------ The input ------

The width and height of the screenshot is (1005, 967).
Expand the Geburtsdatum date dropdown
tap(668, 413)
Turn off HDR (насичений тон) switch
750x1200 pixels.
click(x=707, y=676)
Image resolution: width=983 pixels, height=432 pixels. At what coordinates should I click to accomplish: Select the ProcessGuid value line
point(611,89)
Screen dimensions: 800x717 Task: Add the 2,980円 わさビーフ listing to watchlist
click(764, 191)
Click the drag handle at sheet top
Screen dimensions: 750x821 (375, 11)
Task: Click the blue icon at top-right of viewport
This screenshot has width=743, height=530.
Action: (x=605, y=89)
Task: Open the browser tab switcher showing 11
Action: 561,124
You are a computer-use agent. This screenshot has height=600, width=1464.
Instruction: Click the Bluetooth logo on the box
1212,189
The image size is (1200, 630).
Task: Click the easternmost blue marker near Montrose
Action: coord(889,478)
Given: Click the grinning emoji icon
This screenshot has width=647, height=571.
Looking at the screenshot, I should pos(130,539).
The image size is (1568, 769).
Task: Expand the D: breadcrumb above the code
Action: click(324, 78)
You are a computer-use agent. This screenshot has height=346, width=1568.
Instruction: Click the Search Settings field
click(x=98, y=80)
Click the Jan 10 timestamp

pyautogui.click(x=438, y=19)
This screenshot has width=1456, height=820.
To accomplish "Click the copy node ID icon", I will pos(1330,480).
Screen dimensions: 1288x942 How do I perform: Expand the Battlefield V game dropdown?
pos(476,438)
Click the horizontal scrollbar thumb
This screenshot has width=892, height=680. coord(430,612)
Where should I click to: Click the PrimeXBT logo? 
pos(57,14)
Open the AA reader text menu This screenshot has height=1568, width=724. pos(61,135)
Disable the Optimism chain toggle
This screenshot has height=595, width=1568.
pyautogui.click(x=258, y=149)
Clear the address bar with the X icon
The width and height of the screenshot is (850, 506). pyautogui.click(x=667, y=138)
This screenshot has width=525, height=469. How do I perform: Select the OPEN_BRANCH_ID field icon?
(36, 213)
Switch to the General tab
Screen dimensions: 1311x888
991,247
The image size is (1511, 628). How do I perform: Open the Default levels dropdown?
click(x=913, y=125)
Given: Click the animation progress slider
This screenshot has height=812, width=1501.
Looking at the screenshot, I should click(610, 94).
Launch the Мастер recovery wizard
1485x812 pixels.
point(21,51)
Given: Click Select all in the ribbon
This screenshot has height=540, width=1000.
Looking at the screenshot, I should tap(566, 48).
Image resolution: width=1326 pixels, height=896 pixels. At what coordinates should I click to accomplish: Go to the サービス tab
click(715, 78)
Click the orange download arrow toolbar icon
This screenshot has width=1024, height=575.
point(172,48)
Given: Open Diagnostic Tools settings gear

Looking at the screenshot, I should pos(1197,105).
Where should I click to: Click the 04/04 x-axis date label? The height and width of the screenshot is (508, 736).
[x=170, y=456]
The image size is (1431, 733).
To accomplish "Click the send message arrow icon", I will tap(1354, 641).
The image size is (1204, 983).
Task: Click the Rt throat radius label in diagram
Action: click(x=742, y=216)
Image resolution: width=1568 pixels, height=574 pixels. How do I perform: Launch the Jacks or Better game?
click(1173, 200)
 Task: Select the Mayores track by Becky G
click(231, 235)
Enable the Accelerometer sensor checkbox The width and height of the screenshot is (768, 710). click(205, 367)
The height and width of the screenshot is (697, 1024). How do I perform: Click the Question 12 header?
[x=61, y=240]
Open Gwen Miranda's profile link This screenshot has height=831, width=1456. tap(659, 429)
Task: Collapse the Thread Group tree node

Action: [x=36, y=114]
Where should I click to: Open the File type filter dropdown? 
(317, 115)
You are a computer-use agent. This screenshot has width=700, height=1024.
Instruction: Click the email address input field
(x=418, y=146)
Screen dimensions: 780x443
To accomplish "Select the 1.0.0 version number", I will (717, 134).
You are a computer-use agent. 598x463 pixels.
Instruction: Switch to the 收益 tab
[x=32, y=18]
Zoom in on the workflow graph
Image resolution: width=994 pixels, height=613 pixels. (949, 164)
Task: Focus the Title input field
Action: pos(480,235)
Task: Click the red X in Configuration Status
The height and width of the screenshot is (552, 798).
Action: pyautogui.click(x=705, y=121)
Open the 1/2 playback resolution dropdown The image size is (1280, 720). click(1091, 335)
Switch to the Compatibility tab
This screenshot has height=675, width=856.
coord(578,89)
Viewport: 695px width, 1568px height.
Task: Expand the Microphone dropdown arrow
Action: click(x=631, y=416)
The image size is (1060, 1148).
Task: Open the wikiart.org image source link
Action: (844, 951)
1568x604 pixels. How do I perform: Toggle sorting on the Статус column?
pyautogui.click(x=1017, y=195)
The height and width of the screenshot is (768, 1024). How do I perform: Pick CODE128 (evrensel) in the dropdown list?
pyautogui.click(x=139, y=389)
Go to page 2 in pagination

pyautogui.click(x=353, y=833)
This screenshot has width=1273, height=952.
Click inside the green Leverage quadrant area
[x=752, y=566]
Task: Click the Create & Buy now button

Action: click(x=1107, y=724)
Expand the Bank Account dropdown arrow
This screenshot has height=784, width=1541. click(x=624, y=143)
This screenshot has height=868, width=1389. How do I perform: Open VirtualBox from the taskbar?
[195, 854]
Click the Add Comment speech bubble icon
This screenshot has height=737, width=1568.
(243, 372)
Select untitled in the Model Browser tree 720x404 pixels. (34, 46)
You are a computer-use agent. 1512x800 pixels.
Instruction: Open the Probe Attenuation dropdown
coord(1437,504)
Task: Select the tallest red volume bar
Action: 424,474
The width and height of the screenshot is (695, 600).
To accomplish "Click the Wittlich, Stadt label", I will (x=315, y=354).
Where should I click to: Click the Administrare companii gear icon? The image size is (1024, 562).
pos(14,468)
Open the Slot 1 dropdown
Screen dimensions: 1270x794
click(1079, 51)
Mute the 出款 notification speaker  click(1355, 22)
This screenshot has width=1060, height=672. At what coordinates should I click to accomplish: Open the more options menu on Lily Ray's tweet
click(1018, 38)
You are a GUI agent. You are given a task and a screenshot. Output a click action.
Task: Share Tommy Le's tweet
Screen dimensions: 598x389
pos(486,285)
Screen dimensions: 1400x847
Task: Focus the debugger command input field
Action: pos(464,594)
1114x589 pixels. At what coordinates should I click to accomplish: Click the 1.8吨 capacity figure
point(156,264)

------

Problem to work on: Change every instance of "At what coordinates should I click to accomplish" in the records above to "Which point should I tap to accomplish", and write out all the lines again with nothing else altered.

Solved problem:
The width and height of the screenshot is (1005, 967).
Expand the Geburtsdatum date dropdown
tap(668, 413)
Turn off HDR (насичений тон) switch
750x1200 pixels.
click(x=707, y=676)
Image resolution: width=983 pixels, height=432 pixels. Which point should I tap to accomplish: Select the ProcessGuid value line
point(611,89)
Screen dimensions: 800x717 Task: Add the 2,980円 わさビーフ listing to watchlist
click(764, 191)
Click the drag handle at sheet top
Screen dimensions: 750x821 (375, 11)
Task: Click the blue icon at top-right of viewport
This screenshot has width=743, height=530.
Action: (x=605, y=89)
Task: Open the browser tab switcher showing 11
Action: 561,124
You are a computer-use agent. This screenshot has height=600, width=1464.
Instruction: Click the Bluetooth logo on the box
1212,189
The image size is (1200, 630).
Task: Click the easternmost blue marker near Montrose
Action: coord(889,478)
Given: Click the grinning emoji icon
This screenshot has width=647, height=571.
Looking at the screenshot, I should pos(130,539).
The image size is (1568, 769).
Task: Expand the D: breadcrumb above the code
Action: click(324, 78)
You are a computer-use agent. This screenshot has height=346, width=1568.
Instruction: Click the Search Settings field
click(x=98, y=80)
Click the Jan 10 timestamp

pyautogui.click(x=438, y=19)
This screenshot has width=1456, height=820.
To accomplish "Click the copy node ID icon", I will pos(1330,480).
Screen dimensions: 1288x942 How do I perform: Expand the Battlefield V game dropdown?
pos(476,438)
Click the horizontal scrollbar thumb
This screenshot has width=892, height=680. coord(430,612)
Where should I click to: Click the PrimeXBT logo? 
pos(57,14)
Open the AA reader text menu This screenshot has height=1568, width=724. pos(61,135)
Disable the Optimism chain toggle
This screenshot has height=595, width=1568.
pyautogui.click(x=258, y=149)
Clear the address bar with the X icon
The width and height of the screenshot is (850, 506). pyautogui.click(x=667, y=138)
This screenshot has width=525, height=469. How do I perform: Select the OPEN_BRANCH_ID field icon?
(36, 213)
Switch to the General tab
Screen dimensions: 1311x888
991,247
The image size is (1511, 628). How do I perform: Open the Default levels dropdown?
click(x=913, y=125)
Given: Click the animation progress slider
This screenshot has height=812, width=1501.
Looking at the screenshot, I should click(610, 94).
Launch the Мастер recovery wizard
1485x812 pixels.
point(21,51)
Given: Click Select all in the ribbon
This screenshot has height=540, width=1000.
Looking at the screenshot, I should tap(566, 48).
Image resolution: width=1326 pixels, height=896 pixels. Which point should I tap to accomplish: Go to the サービス tab
click(715, 78)
Click the orange download arrow toolbar icon
This screenshot has width=1024, height=575.
point(172,48)
Given: Open Diagnostic Tools settings gear

Looking at the screenshot, I should pos(1197,105).
Where should I click to: Click the 04/04 x-axis date label? The height and width of the screenshot is (508, 736).
[x=170, y=456]
The image size is (1431, 733).
To accomplish "Click the send message arrow icon", I will tap(1354, 641).
The image size is (1204, 983).
Task: Click the Rt throat radius label in diagram
Action: click(x=742, y=216)
Image resolution: width=1568 pixels, height=574 pixels. How do I perform: Launch the Jacks or Better game?
click(1173, 200)
 Task: Select the Mayores track by Becky G
click(231, 235)
Enable the Accelerometer sensor checkbox The width and height of the screenshot is (768, 710). click(205, 367)
The height and width of the screenshot is (697, 1024). How do I perform: Click the Question 12 header?
[x=61, y=240]
Open Gwen Miranda's profile link This screenshot has height=831, width=1456. tap(659, 429)
Task: Collapse the Thread Group tree node

Action: [x=36, y=114]
Where should I click to: Open the File type filter dropdown? 
(317, 115)
You are a computer-use agent. This screenshot has width=700, height=1024.
Instruction: Click the email address input field
(x=418, y=146)
Screen dimensions: 780x443
To accomplish "Select the 1.0.0 version number", I will (717, 134).
You are a computer-use agent. 598x463 pixels.
Instruction: Switch to the 收益 tab
[x=32, y=18]
Zoom in on the workflow graph
Image resolution: width=994 pixels, height=613 pixels. (949, 164)
Task: Focus the Title input field
Action: pos(480,235)
Task: Click the red X in Configuration Status
The height and width of the screenshot is (552, 798).
Action: pyautogui.click(x=705, y=121)
Open the 1/2 playback resolution dropdown The image size is (1280, 720). click(1091, 335)
Switch to the Compatibility tab
This screenshot has height=675, width=856.
coord(578,89)
Viewport: 695px width, 1568px height.
Task: Expand the Microphone dropdown arrow
Action: click(x=631, y=416)
The image size is (1060, 1148).
Task: Open the wikiart.org image source link
Action: (844, 951)
1568x604 pixels. How do I perform: Toggle sorting on the Статус column?
pyautogui.click(x=1017, y=195)
The height and width of the screenshot is (768, 1024). How do I perform: Pick CODE128 (evrensel) in the dropdown list?
pyautogui.click(x=139, y=389)
Go to page 2 in pagination

pyautogui.click(x=353, y=833)
This screenshot has width=1273, height=952.
Click inside the green Leverage quadrant area
[x=752, y=566]
Task: Click the Create & Buy now button

Action: click(x=1107, y=724)
Expand the Bank Account dropdown arrow
This screenshot has height=784, width=1541. click(x=624, y=143)
This screenshot has height=868, width=1389. How do I perform: Open VirtualBox from the taskbar?
[195, 854]
Click the Add Comment speech bubble icon
This screenshot has height=737, width=1568.
(243, 372)
Select untitled in the Model Browser tree 720x404 pixels. (34, 46)
You are a computer-use agent. 1512x800 pixels.
Instruction: Open the Probe Attenuation dropdown
coord(1437,504)
Task: Select the tallest red volume bar
Action: 424,474
The width and height of the screenshot is (695, 600).
To accomplish "Click the Wittlich, Stadt label", I will (x=315, y=354).
Where should I click to: Click the Administrare companii gear icon? The image size is (1024, 562).
pos(14,468)
Open the Slot 1 dropdown
Screen dimensions: 1270x794
click(1079, 51)
Mute the 出款 notification speaker  click(1355, 22)
This screenshot has width=1060, height=672. Which point should I tap to accomplish: Open the more options menu on Lily Ray's tweet
click(1018, 38)
You are a GUI agent. You are given a task and a screenshot. Output a click action.
Task: Share Tommy Le's tweet
Screen dimensions: 598x389
pos(486,285)
Screen dimensions: 1400x847
Task: Focus the debugger command input field
Action: pos(464,594)
1114x589 pixels. Which point should I tap to accomplish: Click the 1.8吨 capacity figure
point(156,264)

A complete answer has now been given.